**Prompt:** Count the lines of the data below that contain the string "Open", treating uppercase and lowercase letters as distinct. Give only the number.

**Extracted records:**
◇ ◇ ◇
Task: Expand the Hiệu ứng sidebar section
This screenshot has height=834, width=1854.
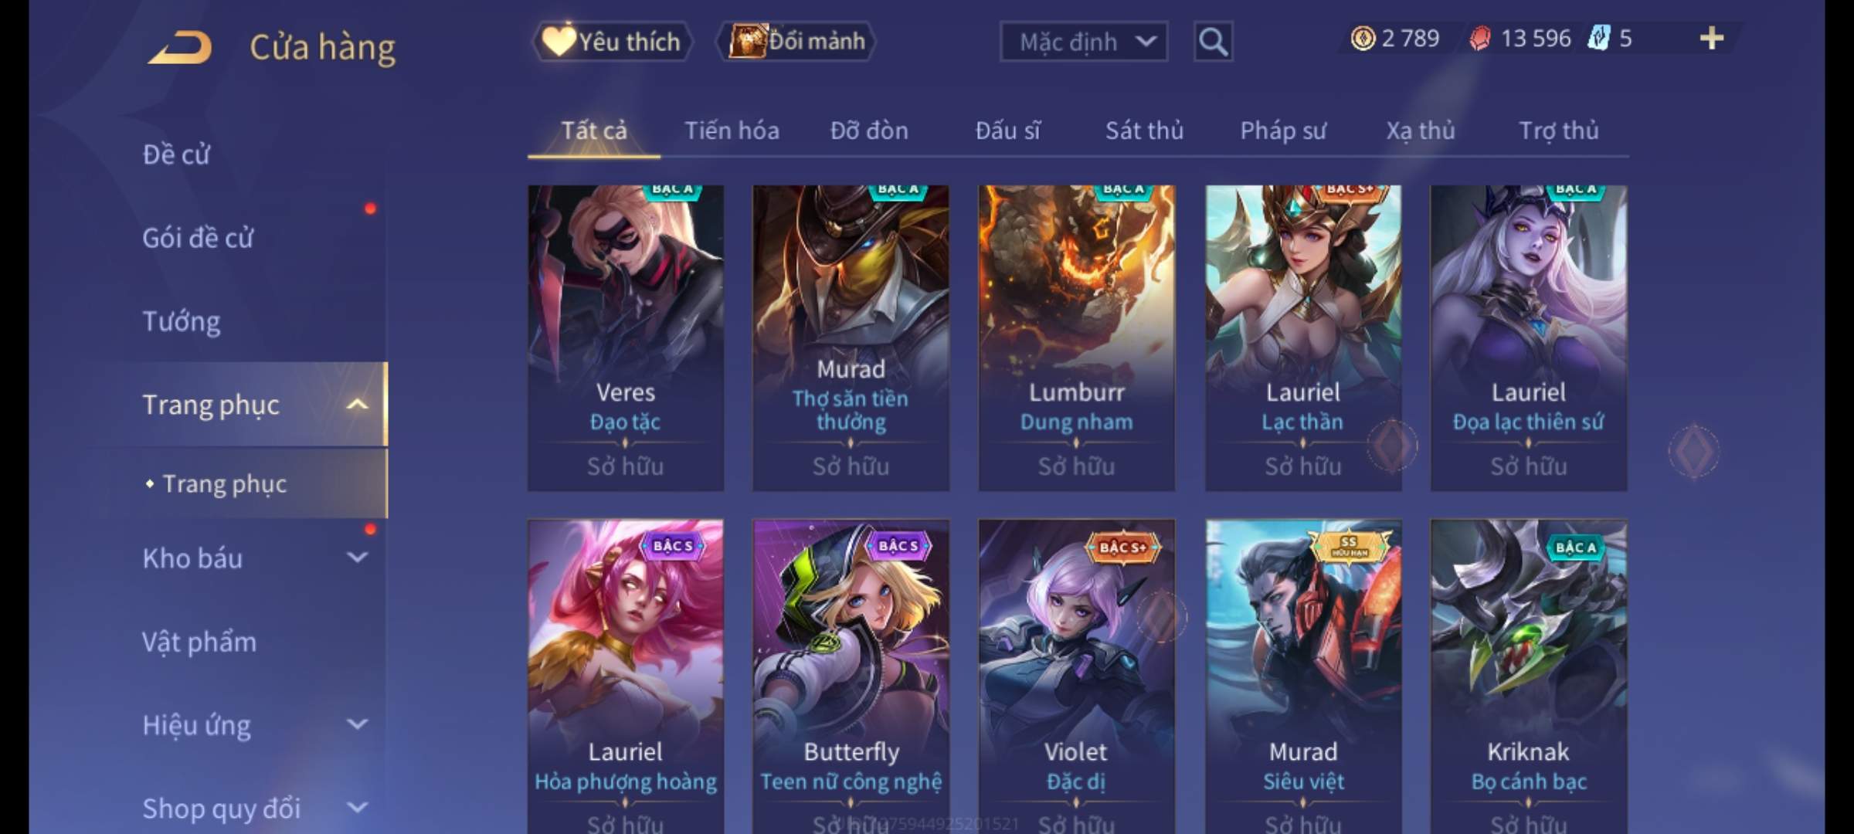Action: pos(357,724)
◇ ◇ ◇
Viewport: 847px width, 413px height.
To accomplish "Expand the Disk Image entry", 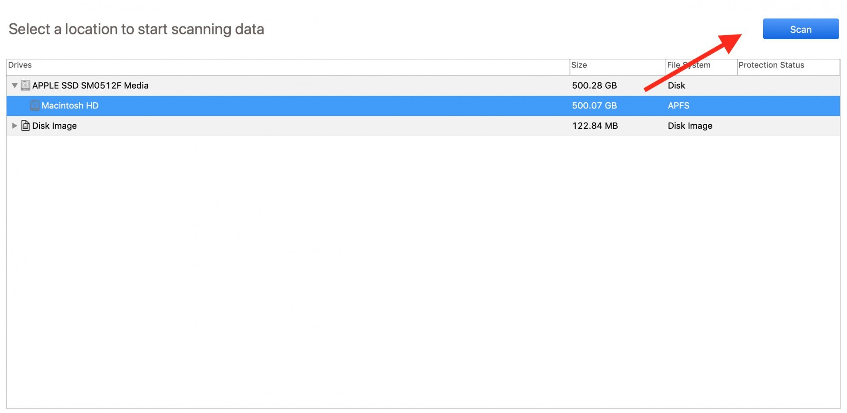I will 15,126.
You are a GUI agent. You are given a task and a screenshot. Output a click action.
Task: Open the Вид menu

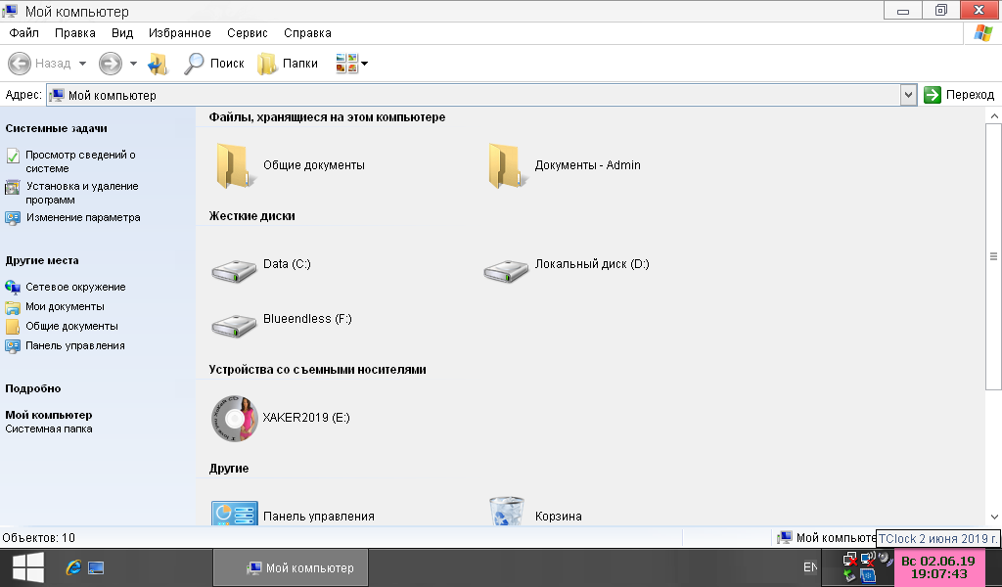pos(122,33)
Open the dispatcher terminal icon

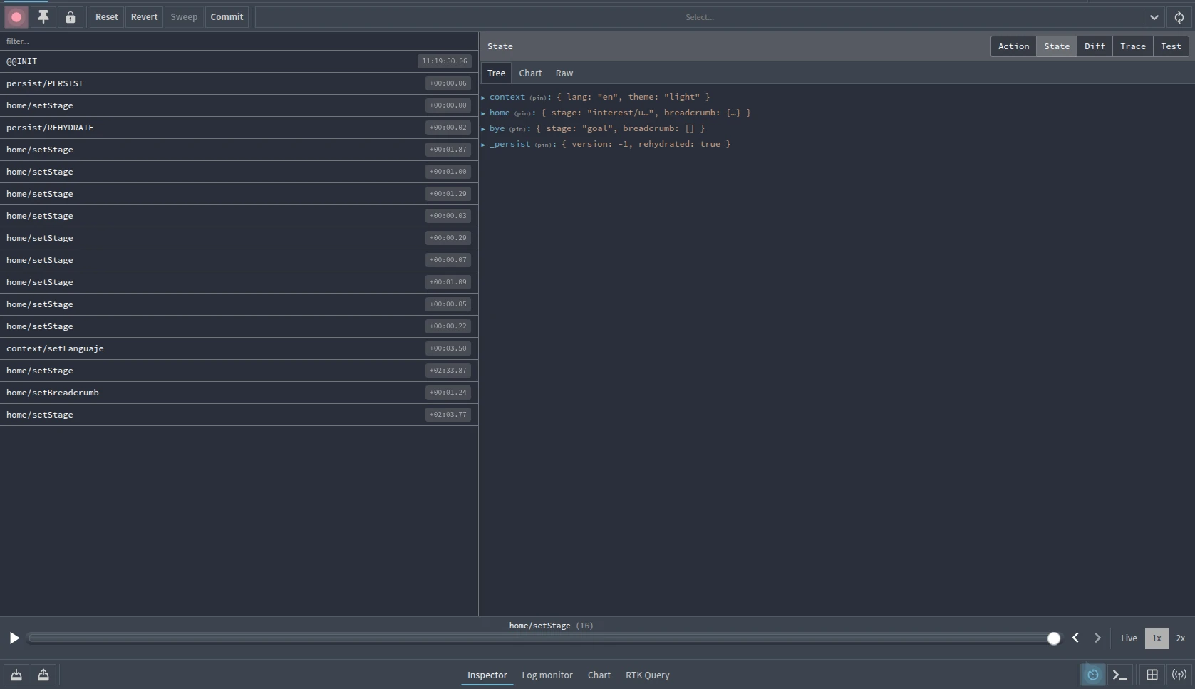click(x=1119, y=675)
◇ ◇ ◇
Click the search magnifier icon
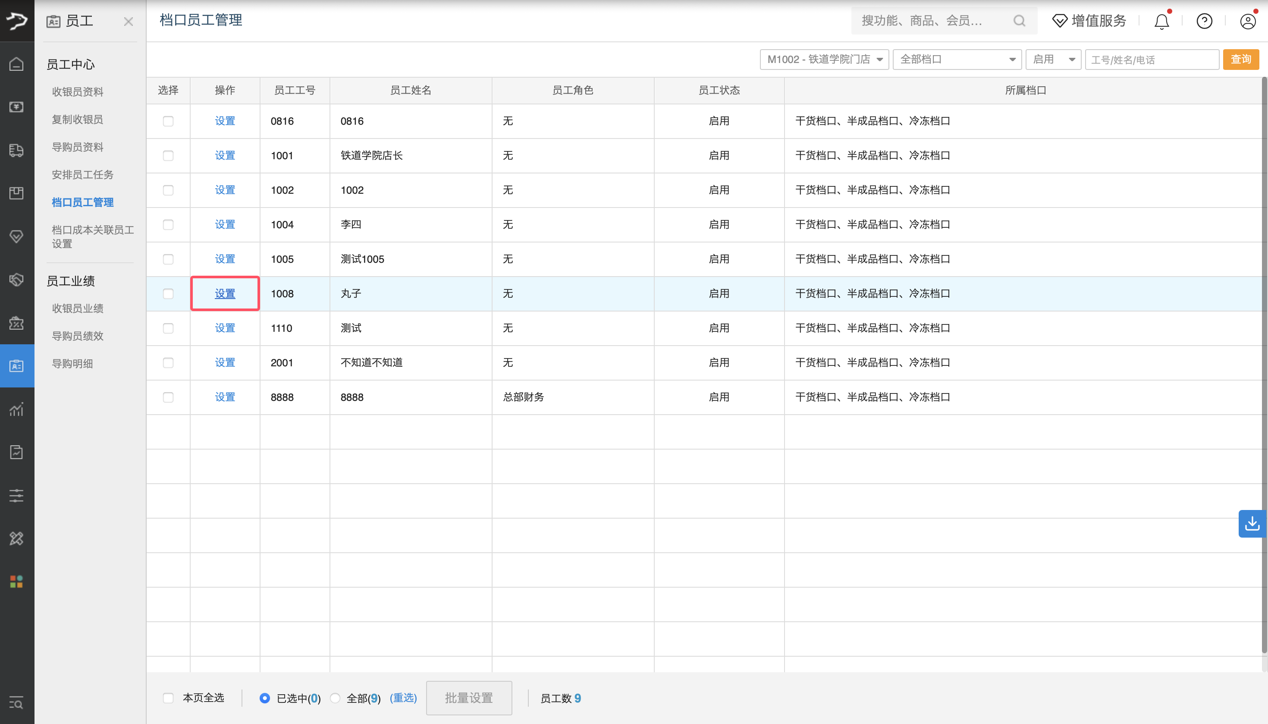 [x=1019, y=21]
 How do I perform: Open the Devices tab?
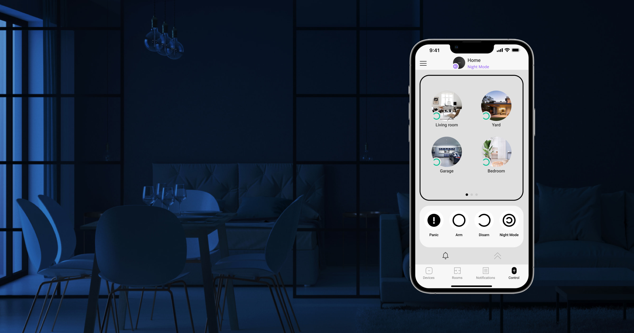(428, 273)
◇ ◇ ◇
**Solution to this problem:** 3